(Records for the task Opens)
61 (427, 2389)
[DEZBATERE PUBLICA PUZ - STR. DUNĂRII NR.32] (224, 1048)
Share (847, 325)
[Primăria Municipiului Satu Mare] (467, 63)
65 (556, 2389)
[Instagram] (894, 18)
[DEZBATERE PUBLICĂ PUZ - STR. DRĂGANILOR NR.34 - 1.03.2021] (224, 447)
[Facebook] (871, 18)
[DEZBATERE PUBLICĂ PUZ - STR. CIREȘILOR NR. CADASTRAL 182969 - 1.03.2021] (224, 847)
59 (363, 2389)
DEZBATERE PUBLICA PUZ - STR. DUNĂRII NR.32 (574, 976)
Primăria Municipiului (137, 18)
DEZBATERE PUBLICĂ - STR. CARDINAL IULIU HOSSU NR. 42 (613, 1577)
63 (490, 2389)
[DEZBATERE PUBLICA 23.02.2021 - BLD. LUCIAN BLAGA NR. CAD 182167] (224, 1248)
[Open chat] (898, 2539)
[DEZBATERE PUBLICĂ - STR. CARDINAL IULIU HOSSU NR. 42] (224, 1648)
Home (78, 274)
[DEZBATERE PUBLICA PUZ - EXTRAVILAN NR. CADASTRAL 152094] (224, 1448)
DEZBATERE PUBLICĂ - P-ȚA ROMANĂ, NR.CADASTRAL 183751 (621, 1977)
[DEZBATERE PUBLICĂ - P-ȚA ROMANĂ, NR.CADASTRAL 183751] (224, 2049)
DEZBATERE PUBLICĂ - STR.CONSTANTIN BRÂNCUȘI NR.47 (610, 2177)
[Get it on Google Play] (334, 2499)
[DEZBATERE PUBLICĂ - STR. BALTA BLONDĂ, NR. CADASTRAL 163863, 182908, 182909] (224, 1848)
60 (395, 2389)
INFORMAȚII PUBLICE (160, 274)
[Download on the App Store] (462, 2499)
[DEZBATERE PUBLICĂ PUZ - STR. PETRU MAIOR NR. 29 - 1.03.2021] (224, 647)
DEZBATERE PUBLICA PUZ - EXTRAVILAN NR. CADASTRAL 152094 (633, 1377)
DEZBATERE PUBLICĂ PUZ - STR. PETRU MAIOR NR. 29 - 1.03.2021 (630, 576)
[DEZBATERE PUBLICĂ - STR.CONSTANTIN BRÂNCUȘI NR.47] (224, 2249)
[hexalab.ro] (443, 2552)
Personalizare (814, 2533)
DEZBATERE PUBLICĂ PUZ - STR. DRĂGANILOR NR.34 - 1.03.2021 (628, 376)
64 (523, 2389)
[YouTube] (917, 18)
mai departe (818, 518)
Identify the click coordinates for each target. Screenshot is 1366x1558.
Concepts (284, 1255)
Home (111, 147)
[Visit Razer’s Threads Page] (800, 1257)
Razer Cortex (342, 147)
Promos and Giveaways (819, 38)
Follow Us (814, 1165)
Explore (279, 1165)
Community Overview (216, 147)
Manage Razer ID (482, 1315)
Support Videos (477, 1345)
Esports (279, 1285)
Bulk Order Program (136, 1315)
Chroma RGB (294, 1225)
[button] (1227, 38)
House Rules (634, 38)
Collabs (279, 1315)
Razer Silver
(Records for the task Closes)
• Assignment: Please write out exactly the lines from the start of the data through the line that contains "DEZBATERE PUBLICA PUZ - STR. DUNĂRII NR.32 (574, 976)", both ends included, and nothing else.

• Response box:
61 (427, 2389)
[DEZBATERE PUBLICA PUZ - STR. DUNĂRII NR.32] (224, 1048)
Share (847, 325)
[Primăria Municipiului Satu Mare] (467, 63)
65 (556, 2389)
[Instagram] (894, 18)
[DEZBATERE PUBLICĂ PUZ - STR. DRĂGANILOR NR.34 - 1.03.2021] (224, 447)
[Facebook] (871, 18)
[DEZBATERE PUBLICĂ PUZ - STR. CIREȘILOR NR. CADASTRAL 182969 - 1.03.2021] (224, 847)
59 (363, 2389)
DEZBATERE PUBLICA PUZ - STR. DUNĂRII NR.32 (574, 976)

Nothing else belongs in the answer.